吡咯烷与正丁烷类CCR5(化学趋化因子受体5)拮抗剂可通过抑制人类免疫缺陷病毒(HIV-1)包膜蛋白与CCR5的相互作用而阻断病毒进入细胞. 本文使用已知拮抗剂结构和活性信息构建了一个三维药效团模型. 按照Catalyst/HypoGen模块的要求, 选择了25个结构和活性均具备差异性的分子作为药效团产生的训练集. 其中训练集分子以IC50值表示的生物活性值跨度为0.06到10000 nmol·L-1. 最好的药效团模型(Hypo 1)由两个正离子化特征以及三个疏水特征组成, 训练集预测相关系数为0.924, 均方根偏差为1.068. 模型用于预测由74个分子组成的测试集化合物活性, 结果表明模型可以提供较好的活性预测结果并用于新的拮抗剂的设计.

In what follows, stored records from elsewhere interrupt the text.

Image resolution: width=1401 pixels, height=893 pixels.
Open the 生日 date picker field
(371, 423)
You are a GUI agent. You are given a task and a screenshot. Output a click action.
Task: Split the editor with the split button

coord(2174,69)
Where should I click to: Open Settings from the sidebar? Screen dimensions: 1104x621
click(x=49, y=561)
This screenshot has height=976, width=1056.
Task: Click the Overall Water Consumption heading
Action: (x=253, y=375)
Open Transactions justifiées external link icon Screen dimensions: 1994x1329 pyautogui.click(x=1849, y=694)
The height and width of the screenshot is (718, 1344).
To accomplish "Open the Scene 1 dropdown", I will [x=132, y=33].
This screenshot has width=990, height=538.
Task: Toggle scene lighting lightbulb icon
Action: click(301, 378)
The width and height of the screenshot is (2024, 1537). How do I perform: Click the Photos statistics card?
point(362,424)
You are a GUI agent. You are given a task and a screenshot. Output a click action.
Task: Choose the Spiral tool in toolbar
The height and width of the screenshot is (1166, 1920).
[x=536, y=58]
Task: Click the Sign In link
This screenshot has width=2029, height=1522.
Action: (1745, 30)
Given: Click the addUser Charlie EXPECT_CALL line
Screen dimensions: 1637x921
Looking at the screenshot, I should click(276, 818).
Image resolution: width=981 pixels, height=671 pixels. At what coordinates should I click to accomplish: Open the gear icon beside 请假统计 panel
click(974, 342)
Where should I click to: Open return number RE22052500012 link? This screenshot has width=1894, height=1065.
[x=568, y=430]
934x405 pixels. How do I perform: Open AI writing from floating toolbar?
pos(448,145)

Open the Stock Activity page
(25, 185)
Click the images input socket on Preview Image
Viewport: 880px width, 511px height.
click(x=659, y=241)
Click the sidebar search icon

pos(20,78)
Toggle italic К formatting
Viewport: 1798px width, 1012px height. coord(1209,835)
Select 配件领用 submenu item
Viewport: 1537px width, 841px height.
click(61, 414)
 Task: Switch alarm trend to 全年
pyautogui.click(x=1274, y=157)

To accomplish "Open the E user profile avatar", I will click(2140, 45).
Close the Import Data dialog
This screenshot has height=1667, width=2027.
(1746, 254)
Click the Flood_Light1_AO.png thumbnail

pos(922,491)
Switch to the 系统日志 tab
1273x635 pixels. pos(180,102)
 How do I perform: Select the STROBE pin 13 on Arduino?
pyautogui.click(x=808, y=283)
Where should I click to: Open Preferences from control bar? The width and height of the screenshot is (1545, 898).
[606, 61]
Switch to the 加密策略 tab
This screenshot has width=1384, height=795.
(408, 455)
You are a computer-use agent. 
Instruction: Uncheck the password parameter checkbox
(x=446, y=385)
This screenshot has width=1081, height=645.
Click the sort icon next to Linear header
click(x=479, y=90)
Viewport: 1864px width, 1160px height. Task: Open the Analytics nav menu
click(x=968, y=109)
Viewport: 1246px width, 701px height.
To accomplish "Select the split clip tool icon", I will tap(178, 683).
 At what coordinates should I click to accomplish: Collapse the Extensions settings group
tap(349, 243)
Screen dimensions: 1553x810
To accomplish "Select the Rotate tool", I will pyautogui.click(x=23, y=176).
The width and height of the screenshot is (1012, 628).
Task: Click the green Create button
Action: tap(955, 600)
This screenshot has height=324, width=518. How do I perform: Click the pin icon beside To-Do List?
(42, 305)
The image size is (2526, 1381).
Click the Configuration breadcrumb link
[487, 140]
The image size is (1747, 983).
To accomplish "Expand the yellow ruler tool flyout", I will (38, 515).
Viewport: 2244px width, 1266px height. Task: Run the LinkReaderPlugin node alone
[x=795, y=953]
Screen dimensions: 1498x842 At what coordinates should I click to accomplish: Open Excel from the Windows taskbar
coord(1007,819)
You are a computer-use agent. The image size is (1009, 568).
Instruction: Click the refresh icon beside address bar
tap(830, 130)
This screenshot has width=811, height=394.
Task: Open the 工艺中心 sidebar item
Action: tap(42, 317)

Pharmacophore Model Generation Based on Pyrrolidine-and Butane-derived CCR5 Antagonists

A three-dimensional pharmacophore model was developed for a considerable number of pyrrolidinebased and butane-based chemokine (C-C motif) receptor 5(CCR5) antagonists, which can block the entry of human immunodeficiency virus type 1 (HIV-1) by inhibiting the interaction of HIV-1 envelope protein and CCR5. The pharmacophore model was generated using a training set consisting of 25 carefully selected antagonists with the diverse molecular architecture and bioactivity, as required by the Catalyst/HypoGen program. The activity of the training set molecules expressed in IC50 (half-inhibitory concentration) covered from 0.06 to 10000 nmol· L-1.The most predictive pharmacophore model (Hypo 1), consisting of two positive ionizable points and three hydrophobic groups, had a correlation of 0.924 and a root mean square of 1.068, and a cost difference of 63.67 bits between the null cost and the total cost. The model was applied in predicting the activity of 74 compounds as a test set. The results indicated that the model was able to provide clear guidelines and accurate activity prediction for novel antagonist design.